Your server greets you with a bewildering array of menus. There’s the dinner menu, with wines on the reverse side; a separate premium wine menu; a cheese menu that lists themed servings, optionally paired with wines; and a cocktail menu. Later on, there’s a dessert menu and a new cheese menu with the cheeses listed individually.
The main dinner menu, however, is packed onto just one page. Starters run $7.50 to $21.50, mains $17.50 to $29.50. Fondue is either $24 (petite, serves 1-3) or $40 (grande, serves 4-6). A $30.04 prix fixe is available every night, though it’s worth noting that if you add a flight of cheese, a party of two is still going to have trouble getting out for under $100.

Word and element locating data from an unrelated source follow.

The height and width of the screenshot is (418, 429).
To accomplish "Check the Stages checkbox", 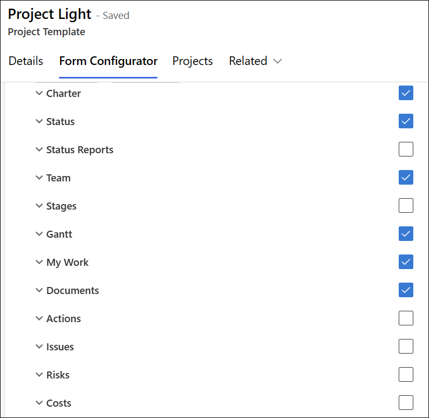I will (x=406, y=206).
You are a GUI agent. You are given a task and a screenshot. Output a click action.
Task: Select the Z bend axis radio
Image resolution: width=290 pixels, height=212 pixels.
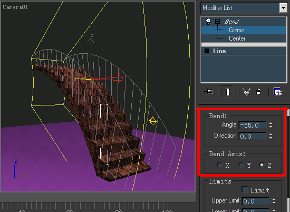(262, 165)
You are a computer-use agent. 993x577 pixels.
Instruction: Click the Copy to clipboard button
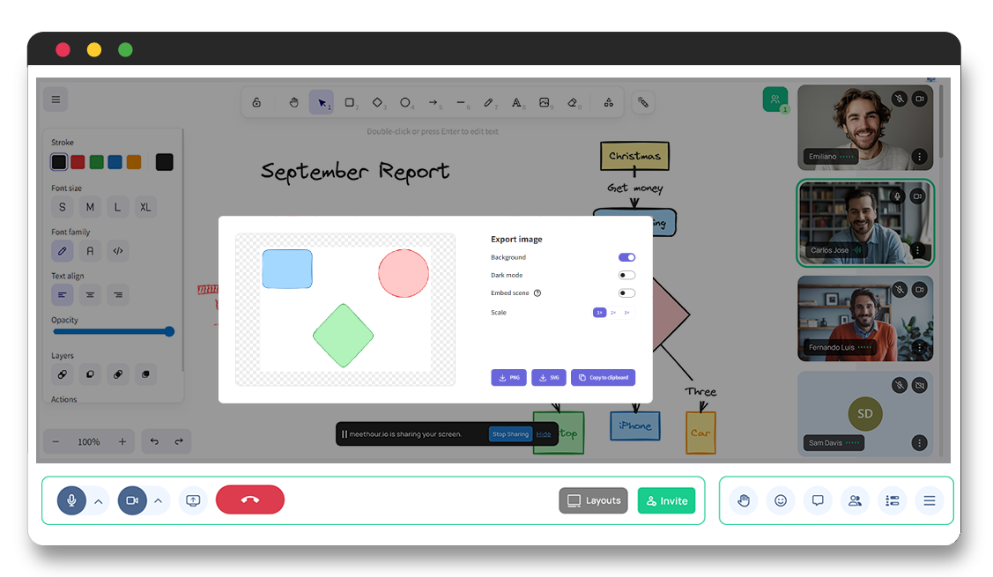(603, 377)
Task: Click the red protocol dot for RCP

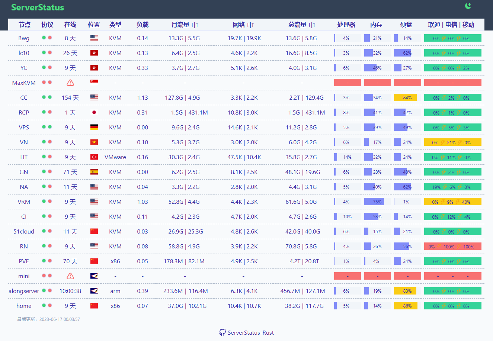Action: coord(49,112)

Things start well with a basket of fresh bread and a dish of butter so soft it spreads like whipping cream. I ordered an appetizer of Bleu Cheese and Walnut Crisp, served with asian pear, watercress, and warm bacon vinaigrette. It looked like a green salad, but the flavor of Brennan’s astonishing bleu cheese put all others to shame. I’m no cheese expert, but I’ve never experienced anything of this quality.
I then had a lamb porterhouse, a cut that neither of us had ever heard of. It was a bit smaller than the typical New York Strip steak, but for lamb it was an enormous piece of meat, very tender and cooked perfectly to the medium rare I had ordered. (The lady at the next table asked for medium, but she also got medium rare, and was dissatisfied; after she sent it back, it returned well done.) The lamb was served on a bed of stewed rice, tomatoes and olives that was a perfect compliment to the meal.
You can’t visit Artisanal without sampling the cheeses, so we ordered a plate of three. What do you call the guy who comes over and takes your cheese order? Is he the fromagier? Anyhow, he looked like he was about 16. We asked for two goat cheeses and an “exotic” bleu cheese. As at Picholine, you get back your own copy of the cheese menu, with your choices circled. One of those he gave us wasn’t even on the printed menu, and it was probably the best of all.
At the end of the meal, our waiter looked at my plate, and said, “You did good!” I’m glad to know he approved. We certainly did!